新聞各紙の社説は政府の来年度予算案を厳しく批判

 安倍内閣は22日、来年度一般会計予算案および今年度の補正予算案を決定した。主だった新聞はどう見ているか、23日の朝刊の社説を読むと、いずれも厳しい目で見ている。

 「政府予算案 目に余る政権の無責任」という見出しの東京新聞社説は、「先進国で最悪の財政状況という現実から目をそらし、小手先の帳尻合わせに終始した」、「歳出抑制の意思は感じられない」、「問題なのは、税制改正も予算編成も官邸主導で進められ、ほとんど異論も聞かれないことである」などと指摘している。

 毎日新聞も、「借金まみれの危機的な財政を一段と深刻にしかねない内容だ」、「健全化目標という歯止めを欠いたまま歳出をずるずる膨張させた」と断定した。そして「社会保障費が急増する「2025年問題」は目前に迫る。巨額の借金を抱えたまま歳出がどんどん膨らめば、財政は持続できなくなる」と批判した。

 産経新聞は、「消費税の使途変更などを機に、財政規律が緩んだ印象が濃い」とし、「腰を据えた歳出入改革を打ち出してもらいたい」と注文している。
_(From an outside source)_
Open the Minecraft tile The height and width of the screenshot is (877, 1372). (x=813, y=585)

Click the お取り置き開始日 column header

 また、読売新聞も、「当初予算を重視してみせても、補正予算でタガが外れれば元も子もない」、「当初予算の編成時から補正予算を前提とする財政運営は再検討すべきではないか」と言う。

 朝日新聞は来年度予算を防衛費と財政規律の二つの点から論じ、二本の社説を載せた。防衛費のほうは「どこまで膨らむのか」という見出しで、「限りある予算のなかで防衛費が膨張すれば、それだけ財政全体が圧迫される」とし、米国製の最新兵器を次々に購入することが適切なのか、いろいろ問題点があることを明らかにしている。

 一方、財政規律に関する社説は「危機感がなさすぎる」という見出し。景気拡大を前提とする税収増と超低金利政策によって「景気が安定し税収が伸びている時こそ、歳出を見直す好機なのに、緊急時に膨らんだまま抑制できていない」と問題点を挙げた。そして、補正予算という抜け穴にも言及した。「財政再建の歩みが、安倍政権が描いていた道筋から大きく外れている」ことも批判している。
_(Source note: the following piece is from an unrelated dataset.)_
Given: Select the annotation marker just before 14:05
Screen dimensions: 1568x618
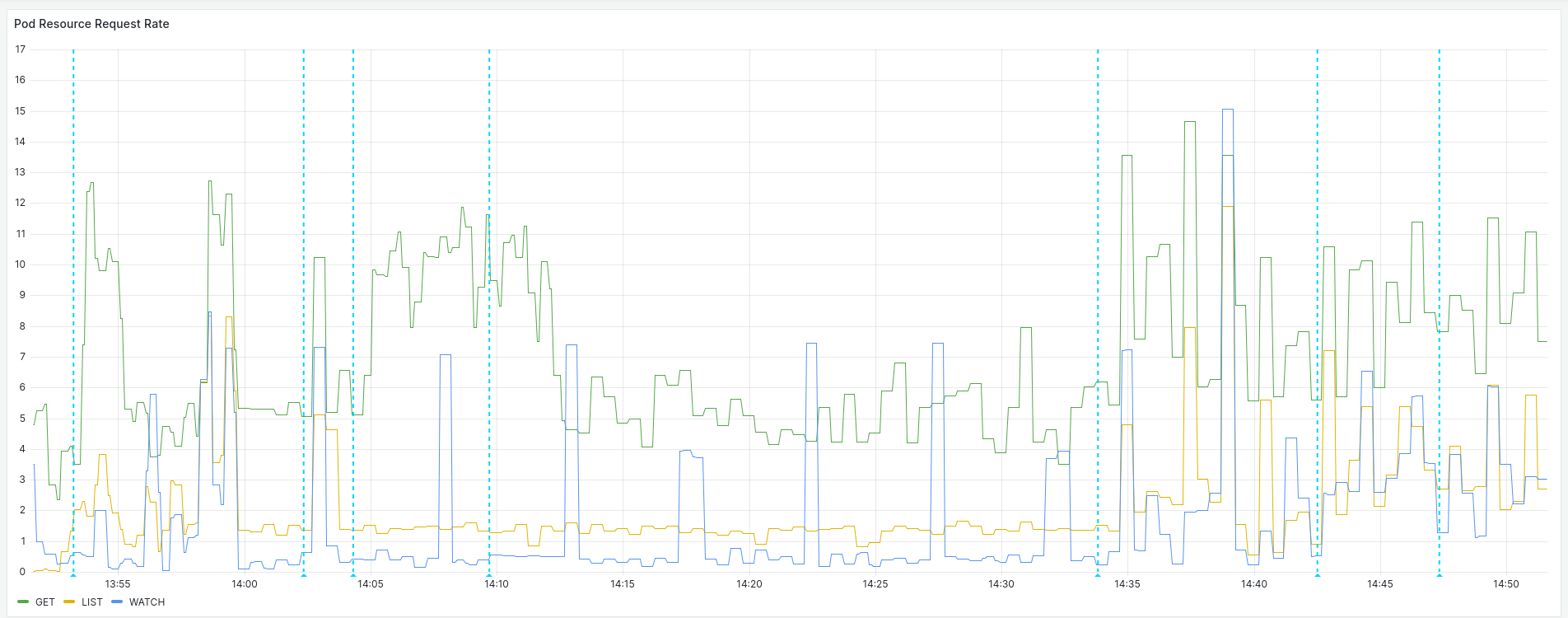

 日本経済新聞は、「財政規律の緩みが心配な来年度予算」という見出し。「税収増加や国債金利の低下を背景に、財政規律がさらに緩むことが心配だ」と述べている。記事では、23日朝刊一面の見出しが「膨らむ歳出 かすむ改革」とある。三面の見出しも「100兆円 成長つながらず」、「1強政治 描けぬ未来図」。五面では「社会保障 懸案素通り」などと全体的に厳しい目で見ている。

 以上、新聞各紙の社説も一般解説記事も、安倍内閣の予算案に対し、概して厳しい目を向けている。年が明けてからの国会の論戦が、こうした問題点にどこまで迫っていくか、注視したい。